YOUR ASSIGNMENT: Show, from the records below, all lines that contain the word "past".

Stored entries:
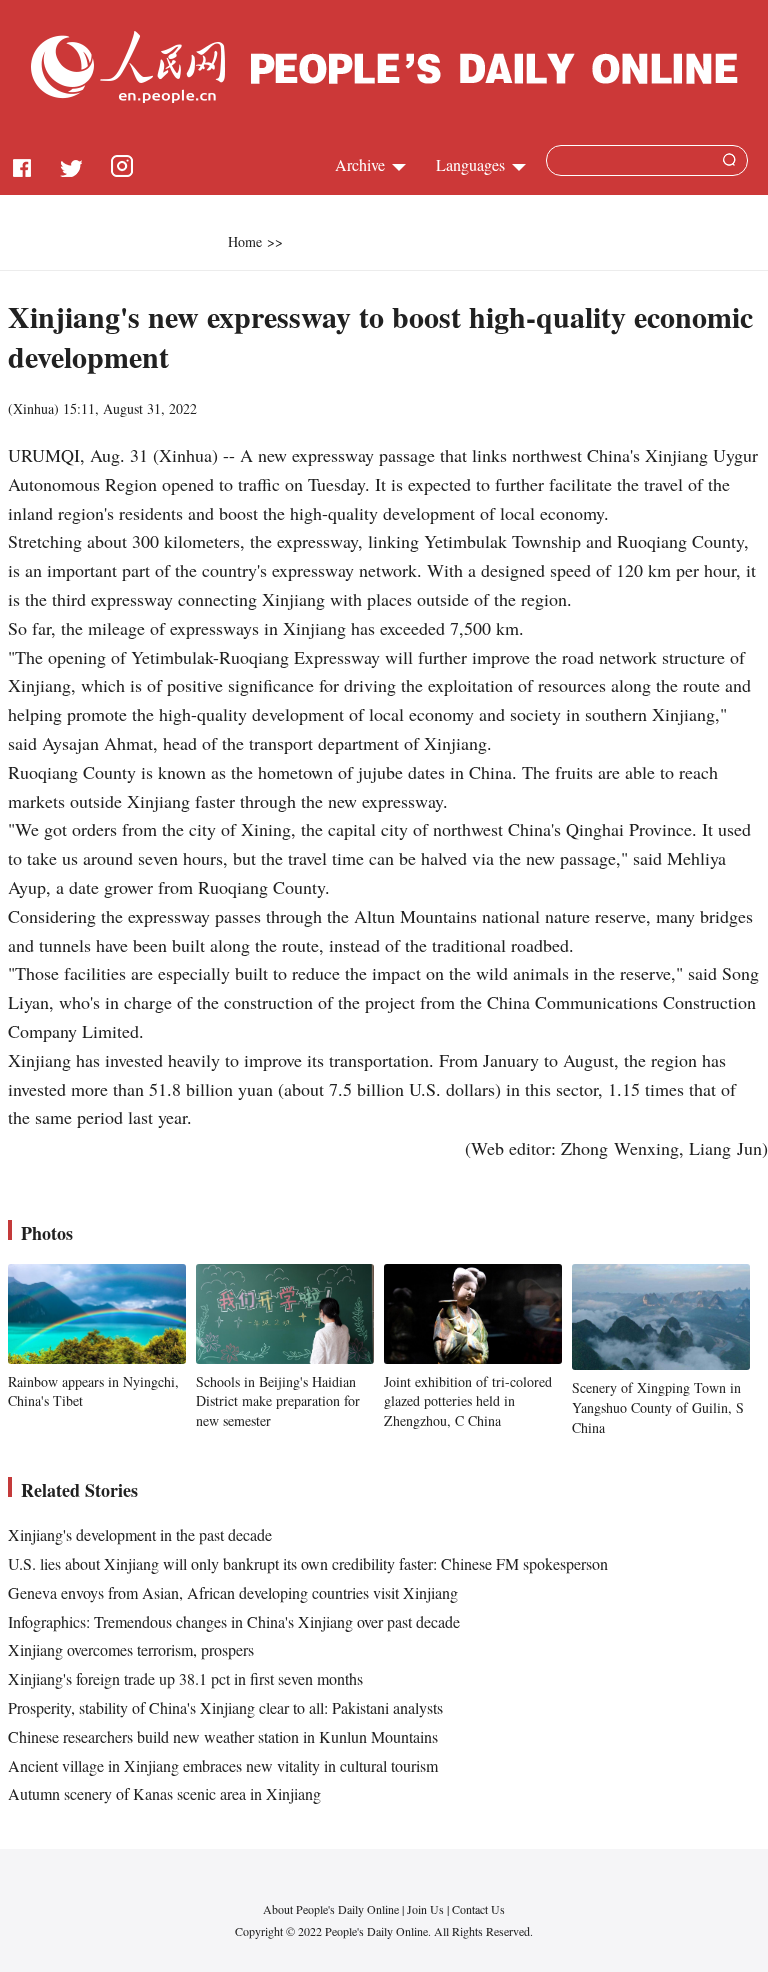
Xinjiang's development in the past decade (140, 1534)
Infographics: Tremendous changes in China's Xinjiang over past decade (234, 1621)
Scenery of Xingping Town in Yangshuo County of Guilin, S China (658, 1407)
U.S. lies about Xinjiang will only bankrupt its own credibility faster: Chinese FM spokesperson (308, 1563)
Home (245, 241)
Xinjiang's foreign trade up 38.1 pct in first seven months (185, 1678)
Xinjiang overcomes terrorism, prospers (131, 1649)
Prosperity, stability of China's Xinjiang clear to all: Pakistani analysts (225, 1707)
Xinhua (33, 408)
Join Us (427, 1909)
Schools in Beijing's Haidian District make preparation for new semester (278, 1401)
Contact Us (478, 1909)
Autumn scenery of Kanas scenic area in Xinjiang (164, 1793)
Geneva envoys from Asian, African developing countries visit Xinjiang (233, 1592)
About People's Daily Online (331, 1909)
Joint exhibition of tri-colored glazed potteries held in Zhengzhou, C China (468, 1401)
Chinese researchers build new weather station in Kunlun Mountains (223, 1736)
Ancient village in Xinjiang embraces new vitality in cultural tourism (223, 1765)
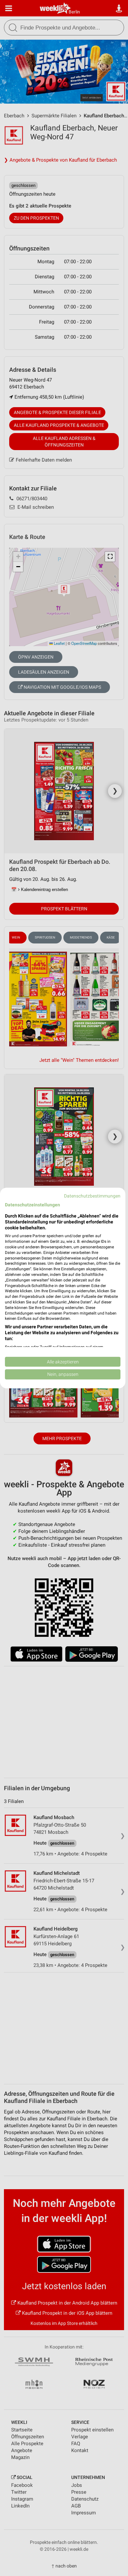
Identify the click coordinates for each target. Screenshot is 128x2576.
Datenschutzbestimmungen (92, 1196)
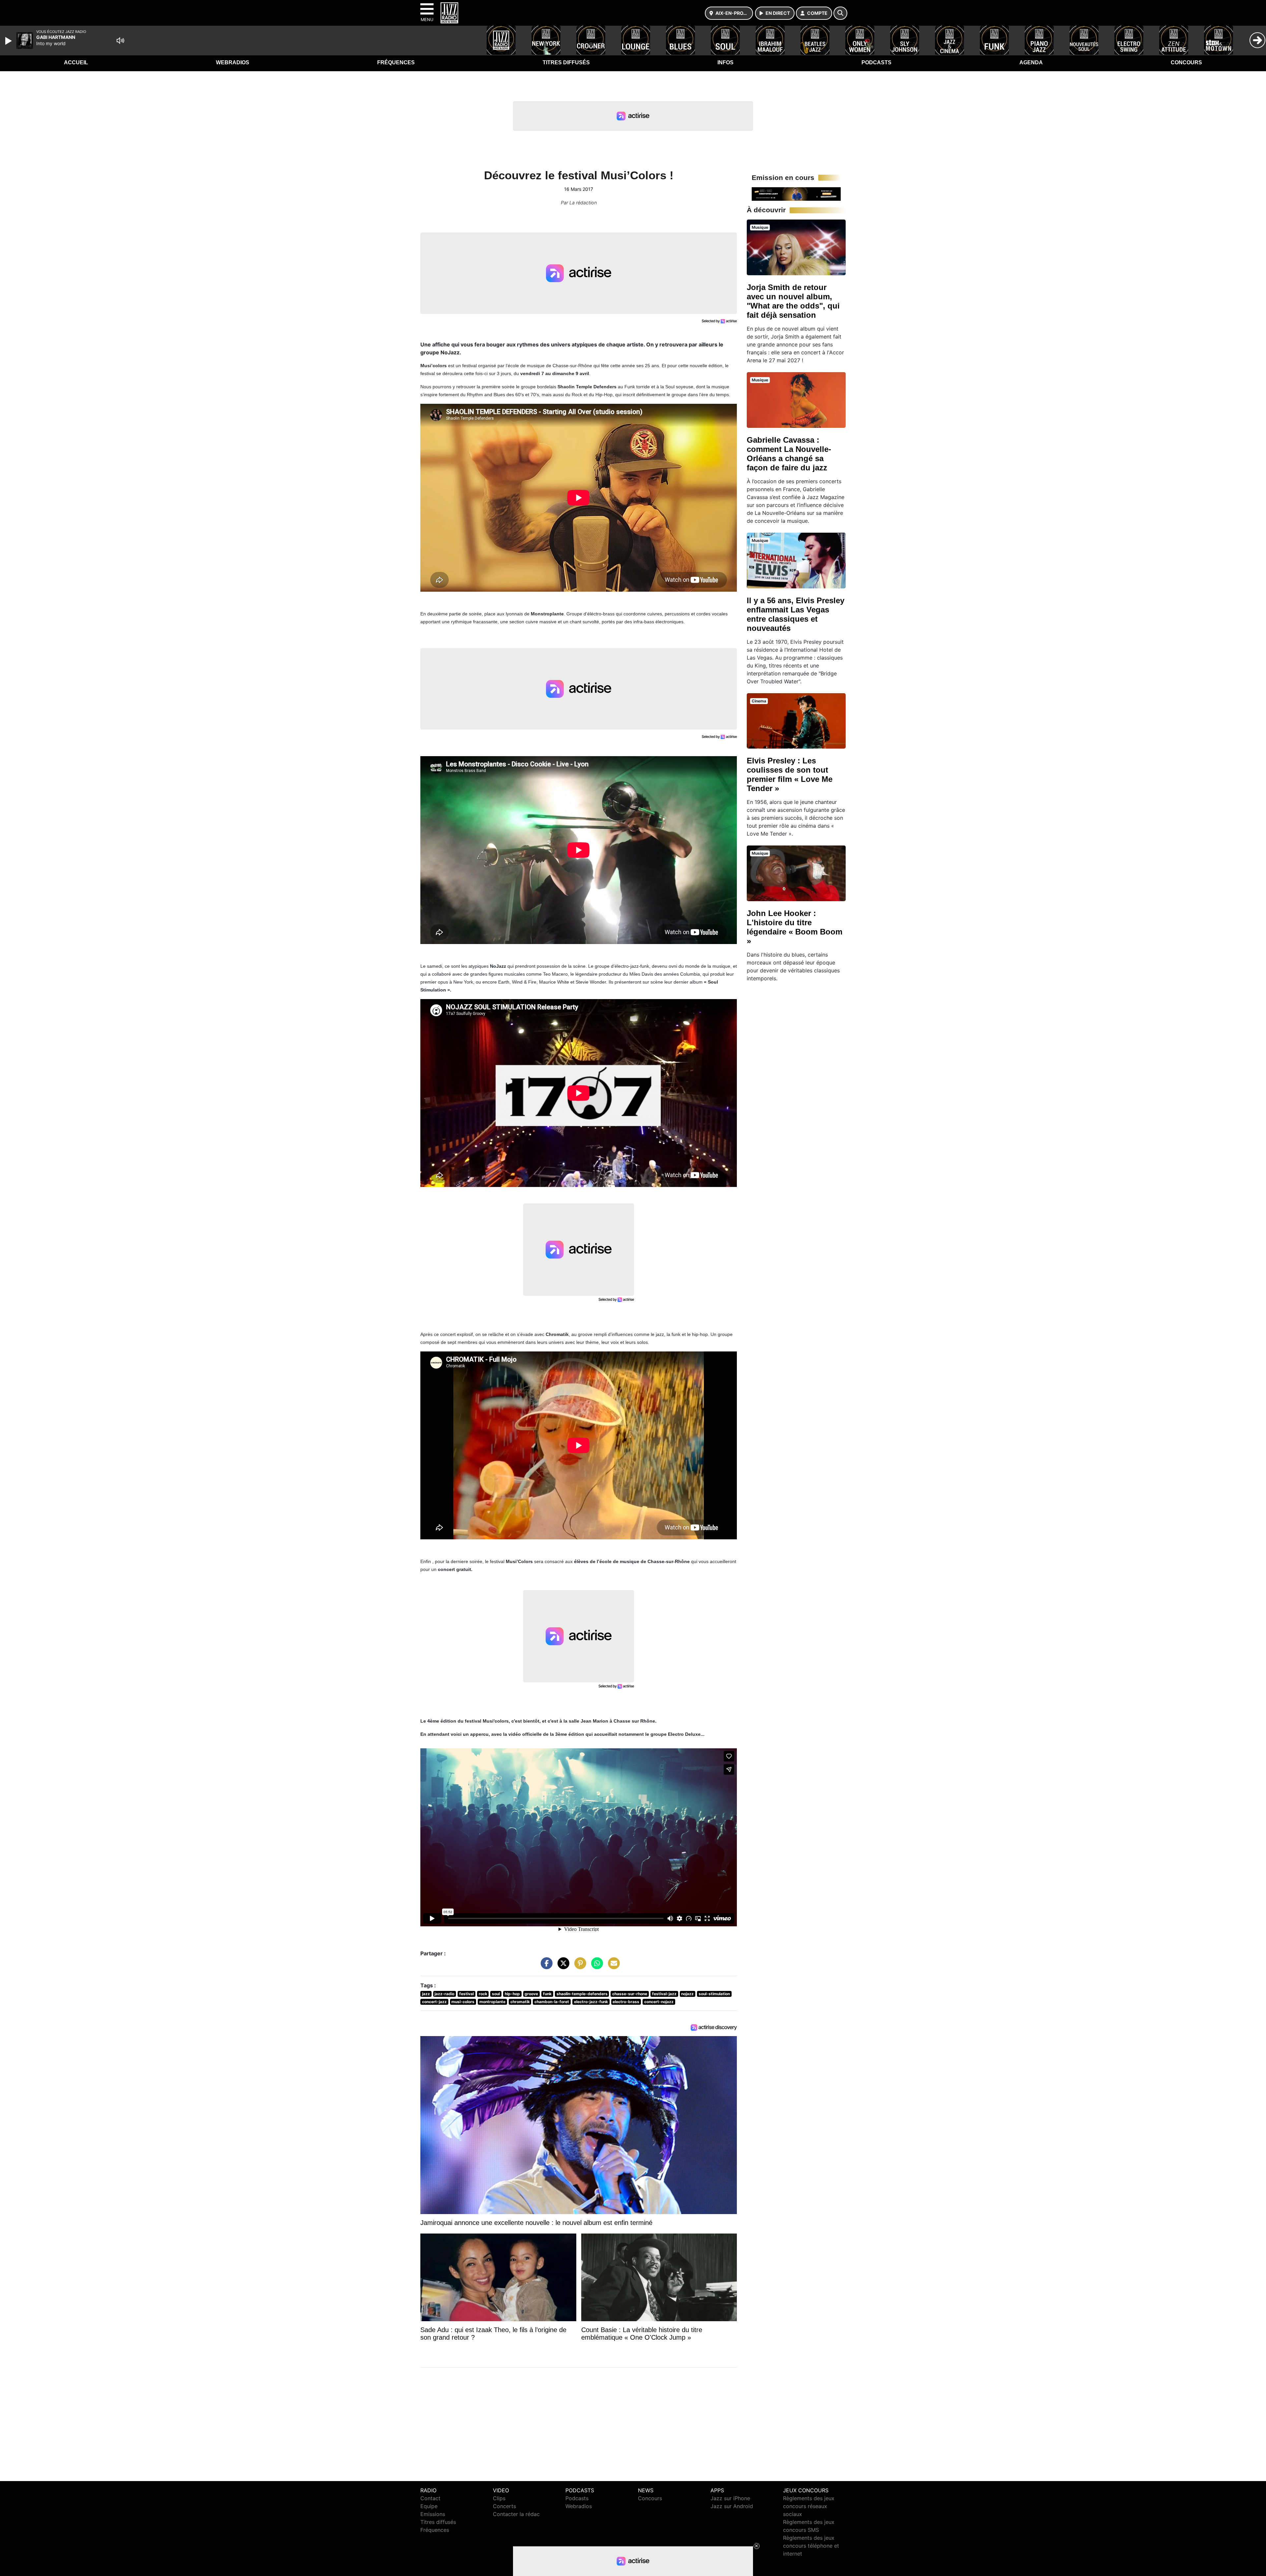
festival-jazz (664, 1993)
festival (466, 1993)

SOLUTION FOR THIS PROBLEM:
Xinjiang's development in the past decade (140, 1534)
Infographics: Tremendous changes in China's Xinjiang over past decade (234, 1621)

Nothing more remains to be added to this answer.